I giudici di Palazzo Spada, nella controversia in questione, hanno richiamato un proprio precedente (Cons. Stato, V, 20 gennaio 2015, n. 169), secondo cui, se da un lato sono vietate modificazioni della composizione delle ATI nella fase procedurale che intercorre tra la presentazione delle offerte e la definizione della procedura di aggiudicazione, dall'altro è consentito pur sempre il recesso di una o più imprese partecipanti all’ATI medesima.
In particolare, è stato rilevato che il recesso è consentito “a condizione che quelle che restano a farne parte risultino titolari, da sole, dei requisiti di partecipazione e di qualificazione e che ciò avvenga per esigenze organizzative proprie dell'A.t.i. o Consorzio, e non invece per eludere la legge di gara e, in particolare, per evitare una sanzione di esclusione dalla gara per difetto dei requisiti in capo al componente dell'a.t.i. venuto meno per effetto dell'operazione riduttiva (Cons. Stato, Ad .Plen., n. 8/2012)”.

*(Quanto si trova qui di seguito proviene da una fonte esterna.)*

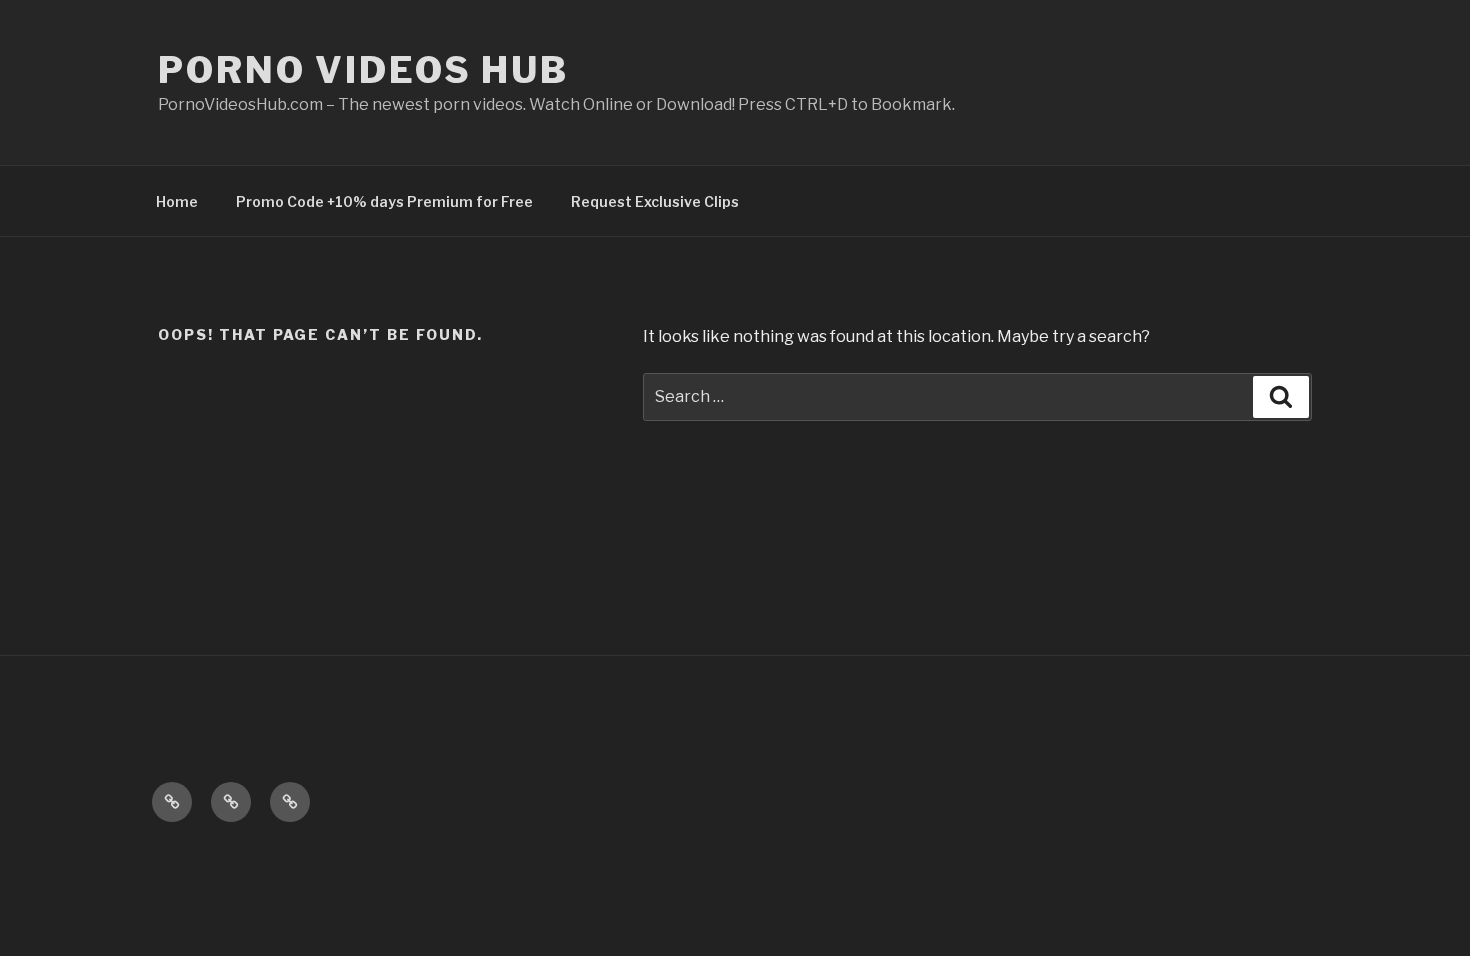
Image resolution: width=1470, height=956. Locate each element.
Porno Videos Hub (363, 70)
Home (177, 201)
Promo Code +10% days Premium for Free (384, 201)
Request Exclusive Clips (655, 201)
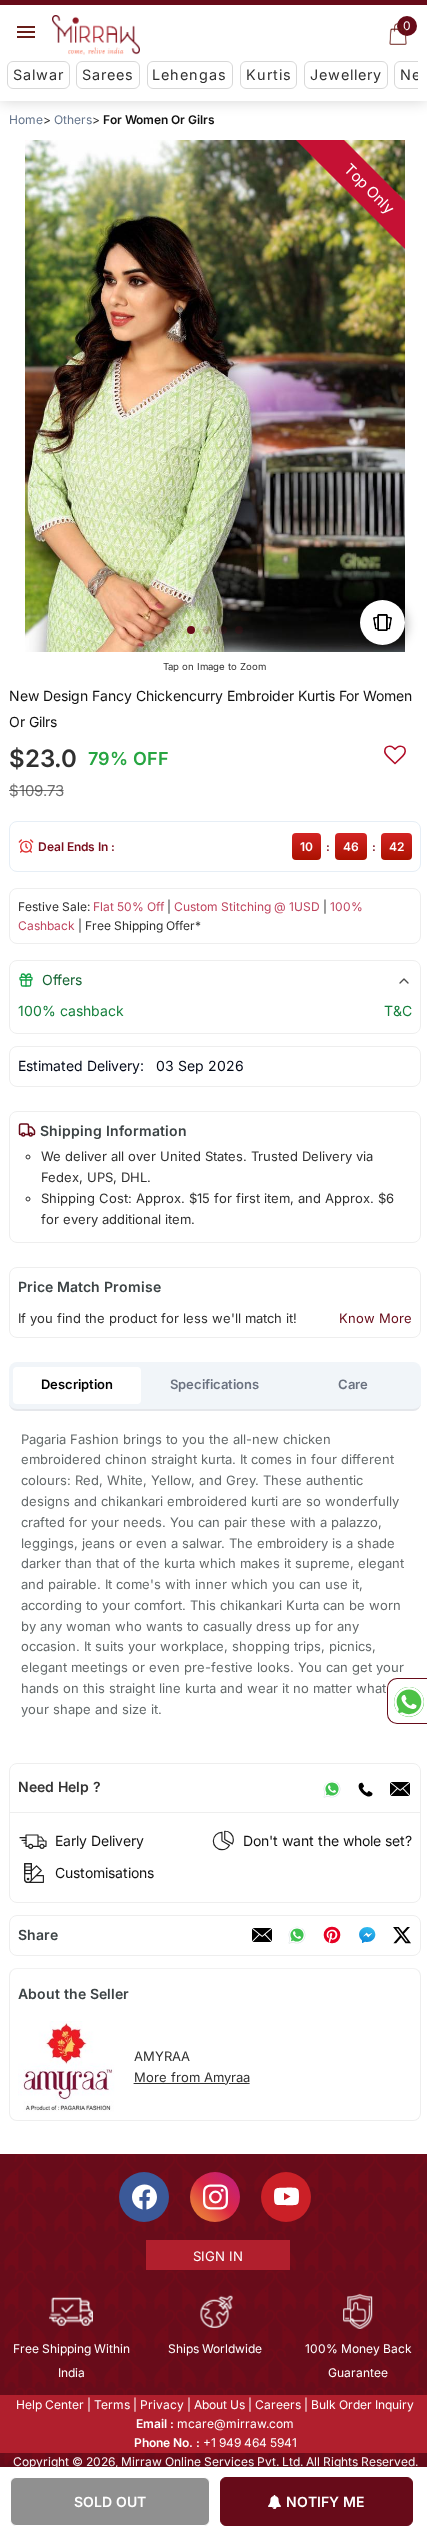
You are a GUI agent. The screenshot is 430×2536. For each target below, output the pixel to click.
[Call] (365, 1787)
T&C (398, 1010)
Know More (375, 1318)
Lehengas (189, 74)
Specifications (214, 1384)
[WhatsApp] (332, 1787)
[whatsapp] (297, 1935)
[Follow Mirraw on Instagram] (214, 2197)
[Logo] (96, 35)
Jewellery (346, 74)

Infine, come logica conseguenza di quanto affermato, il Collegio ha fatto valere un ulteriore principio secondo cui sussiste comunque un obbligo di generale e tempestiva comunicazione alla stazione appaltante delle vicende relative ai componenti dell’ATI, affinché questa possa porre in essere tutte le valutazioni del caso e quindi determinarsi circa la sussistenza o meno delle condizioni per la permanenza dell’ATI medesimo nella procedura di gara (Cons. Stato, V, 2 marzo 2015, n. 986).